● Work to complete:
Rewrite the records that begin at the line containing "Given: Click the Edit Tags icon" and end after the line containing "Open chart settings", replacing "Favorites menu" with "Bookmarks menu" and leaving everything else unchanged.

--- Start of Records ---

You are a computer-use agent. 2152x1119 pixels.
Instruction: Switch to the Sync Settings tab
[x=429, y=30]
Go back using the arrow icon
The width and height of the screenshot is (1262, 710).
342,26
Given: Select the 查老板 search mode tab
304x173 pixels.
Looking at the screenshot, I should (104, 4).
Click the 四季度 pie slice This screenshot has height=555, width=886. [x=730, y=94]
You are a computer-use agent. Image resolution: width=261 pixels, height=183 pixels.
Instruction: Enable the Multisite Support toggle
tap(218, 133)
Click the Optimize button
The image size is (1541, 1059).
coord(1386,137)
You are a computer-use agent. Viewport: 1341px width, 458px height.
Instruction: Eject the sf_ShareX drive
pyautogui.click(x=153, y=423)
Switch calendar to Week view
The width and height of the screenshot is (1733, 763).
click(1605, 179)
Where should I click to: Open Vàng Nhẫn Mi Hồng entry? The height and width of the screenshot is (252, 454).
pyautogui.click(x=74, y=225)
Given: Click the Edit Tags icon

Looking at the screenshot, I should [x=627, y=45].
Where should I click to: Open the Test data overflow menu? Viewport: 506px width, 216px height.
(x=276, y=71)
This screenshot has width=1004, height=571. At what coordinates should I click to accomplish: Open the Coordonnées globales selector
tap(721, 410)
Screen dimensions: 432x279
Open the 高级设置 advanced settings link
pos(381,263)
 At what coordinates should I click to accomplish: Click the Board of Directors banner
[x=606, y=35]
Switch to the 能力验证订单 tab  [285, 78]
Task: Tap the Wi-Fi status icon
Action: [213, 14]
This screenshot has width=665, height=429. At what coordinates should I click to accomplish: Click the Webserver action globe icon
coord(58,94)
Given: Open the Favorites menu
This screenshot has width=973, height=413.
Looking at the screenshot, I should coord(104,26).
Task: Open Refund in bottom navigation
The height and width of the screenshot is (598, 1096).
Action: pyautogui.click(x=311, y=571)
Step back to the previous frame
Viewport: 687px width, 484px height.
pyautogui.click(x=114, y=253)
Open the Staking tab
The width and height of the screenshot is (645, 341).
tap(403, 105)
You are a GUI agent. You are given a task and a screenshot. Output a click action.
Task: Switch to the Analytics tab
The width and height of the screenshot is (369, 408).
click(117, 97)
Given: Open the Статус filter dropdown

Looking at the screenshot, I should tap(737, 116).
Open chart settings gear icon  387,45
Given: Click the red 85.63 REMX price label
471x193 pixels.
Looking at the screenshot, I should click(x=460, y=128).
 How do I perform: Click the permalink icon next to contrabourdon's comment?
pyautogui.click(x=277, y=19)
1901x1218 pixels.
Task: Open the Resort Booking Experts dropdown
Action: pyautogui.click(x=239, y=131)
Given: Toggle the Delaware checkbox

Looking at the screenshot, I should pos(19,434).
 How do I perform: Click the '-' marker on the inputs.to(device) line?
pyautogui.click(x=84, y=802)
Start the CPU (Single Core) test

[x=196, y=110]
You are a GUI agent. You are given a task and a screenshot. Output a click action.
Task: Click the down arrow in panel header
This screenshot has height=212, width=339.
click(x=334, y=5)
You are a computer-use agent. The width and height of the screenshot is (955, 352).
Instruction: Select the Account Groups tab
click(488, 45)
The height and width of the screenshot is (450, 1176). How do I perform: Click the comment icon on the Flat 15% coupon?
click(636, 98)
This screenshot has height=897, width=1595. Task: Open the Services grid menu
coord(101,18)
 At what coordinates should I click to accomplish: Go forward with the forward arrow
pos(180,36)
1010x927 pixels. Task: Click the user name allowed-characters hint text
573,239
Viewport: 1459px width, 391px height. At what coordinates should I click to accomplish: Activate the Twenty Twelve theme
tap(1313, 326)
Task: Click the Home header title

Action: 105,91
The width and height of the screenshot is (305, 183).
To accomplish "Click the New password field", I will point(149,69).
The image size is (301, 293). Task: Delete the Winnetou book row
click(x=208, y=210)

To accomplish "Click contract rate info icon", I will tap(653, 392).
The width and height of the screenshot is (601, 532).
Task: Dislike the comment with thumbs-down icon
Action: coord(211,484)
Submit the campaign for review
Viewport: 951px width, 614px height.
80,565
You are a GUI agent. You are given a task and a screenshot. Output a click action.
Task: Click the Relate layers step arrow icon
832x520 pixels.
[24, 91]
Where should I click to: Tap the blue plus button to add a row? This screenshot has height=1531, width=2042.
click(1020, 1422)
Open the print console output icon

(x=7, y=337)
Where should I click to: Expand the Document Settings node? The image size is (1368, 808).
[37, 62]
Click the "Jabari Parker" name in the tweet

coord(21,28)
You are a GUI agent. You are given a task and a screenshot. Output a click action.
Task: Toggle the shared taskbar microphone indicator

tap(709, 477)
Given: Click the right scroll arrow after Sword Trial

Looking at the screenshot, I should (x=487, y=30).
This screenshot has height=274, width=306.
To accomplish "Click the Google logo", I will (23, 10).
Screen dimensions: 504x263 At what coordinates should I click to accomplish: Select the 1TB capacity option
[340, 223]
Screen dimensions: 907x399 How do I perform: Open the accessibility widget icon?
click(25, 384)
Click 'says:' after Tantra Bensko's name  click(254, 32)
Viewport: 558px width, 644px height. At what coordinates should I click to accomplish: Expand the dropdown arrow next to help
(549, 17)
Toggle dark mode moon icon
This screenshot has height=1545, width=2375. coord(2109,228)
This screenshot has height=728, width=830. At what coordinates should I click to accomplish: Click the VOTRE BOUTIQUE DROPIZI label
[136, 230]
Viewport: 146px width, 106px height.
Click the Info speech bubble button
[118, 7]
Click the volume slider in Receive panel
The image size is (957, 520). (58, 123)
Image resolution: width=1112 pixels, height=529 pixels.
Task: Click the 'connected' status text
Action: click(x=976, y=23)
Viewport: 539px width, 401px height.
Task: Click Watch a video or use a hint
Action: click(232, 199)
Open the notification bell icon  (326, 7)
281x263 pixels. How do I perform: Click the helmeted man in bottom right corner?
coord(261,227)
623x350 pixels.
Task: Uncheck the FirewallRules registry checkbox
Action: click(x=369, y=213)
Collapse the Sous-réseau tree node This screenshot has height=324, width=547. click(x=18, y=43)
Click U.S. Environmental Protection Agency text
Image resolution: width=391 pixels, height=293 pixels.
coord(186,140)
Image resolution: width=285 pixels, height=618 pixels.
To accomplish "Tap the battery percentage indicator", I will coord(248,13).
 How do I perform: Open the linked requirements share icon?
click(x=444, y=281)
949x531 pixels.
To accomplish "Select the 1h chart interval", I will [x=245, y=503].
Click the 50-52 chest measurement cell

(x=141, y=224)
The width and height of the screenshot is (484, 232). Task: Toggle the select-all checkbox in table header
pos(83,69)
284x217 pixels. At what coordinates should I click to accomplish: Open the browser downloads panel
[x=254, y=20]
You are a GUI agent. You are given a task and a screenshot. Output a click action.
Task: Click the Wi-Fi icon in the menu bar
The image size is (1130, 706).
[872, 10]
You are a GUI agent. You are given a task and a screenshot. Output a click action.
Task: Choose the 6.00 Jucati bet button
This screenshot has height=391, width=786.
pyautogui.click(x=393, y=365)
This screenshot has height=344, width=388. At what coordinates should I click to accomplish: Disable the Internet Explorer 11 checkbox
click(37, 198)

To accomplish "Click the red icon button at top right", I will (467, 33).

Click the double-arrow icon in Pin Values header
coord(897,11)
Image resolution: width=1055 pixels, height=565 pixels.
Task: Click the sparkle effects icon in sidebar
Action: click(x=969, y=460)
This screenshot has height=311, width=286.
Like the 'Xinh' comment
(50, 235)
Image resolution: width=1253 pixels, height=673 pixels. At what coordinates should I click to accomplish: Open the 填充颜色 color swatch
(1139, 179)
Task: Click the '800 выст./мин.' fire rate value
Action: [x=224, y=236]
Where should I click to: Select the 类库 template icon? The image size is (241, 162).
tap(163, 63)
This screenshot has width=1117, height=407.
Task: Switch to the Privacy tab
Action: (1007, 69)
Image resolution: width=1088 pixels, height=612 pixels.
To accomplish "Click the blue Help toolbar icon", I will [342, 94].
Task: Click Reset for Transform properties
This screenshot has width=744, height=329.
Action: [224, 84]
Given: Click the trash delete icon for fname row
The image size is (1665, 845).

--- End of Records ---

● Answer to the problem:
Given: Click the Edit Tags icon

Looking at the screenshot, I should [x=627, y=45].
Where should I click to: Open the Test data overflow menu? Viewport: 506px width, 216px height.
(x=276, y=71)
This screenshot has width=1004, height=571. At what coordinates should I click to accomplish: Open the Coordonnées globales selector
tap(721, 410)
Screen dimensions: 432x279
Open the 高级设置 advanced settings link
pos(381,263)
 At what coordinates should I click to accomplish: Click the Board of Directors banner
[x=606, y=35]
Switch to the 能力验证订单 tab  [285, 78]
Task: Tap the Wi-Fi status icon
Action: [213, 14]
This screenshot has width=665, height=429. At what coordinates should I click to accomplish: Click the Webserver action globe icon
coord(58,94)
Given: Open the Bookmarks menu
This screenshot has width=973, height=413.
Looking at the screenshot, I should coord(104,26).
Task: Open Refund in bottom navigation
The height and width of the screenshot is (598, 1096).
Action: pyautogui.click(x=311, y=571)
Step back to the previous frame
Viewport: 687px width, 484px height.
pyautogui.click(x=114, y=253)
Open the Staking tab
The width and height of the screenshot is (645, 341).
tap(403, 105)
You are a GUI agent. You are given a task and a screenshot. Output a click action.
Task: Switch to the Analytics tab
The width and height of the screenshot is (369, 408).
click(117, 97)
Given: Open the Статус filter dropdown

Looking at the screenshot, I should tap(737, 116).
Open chart settings gear icon  387,45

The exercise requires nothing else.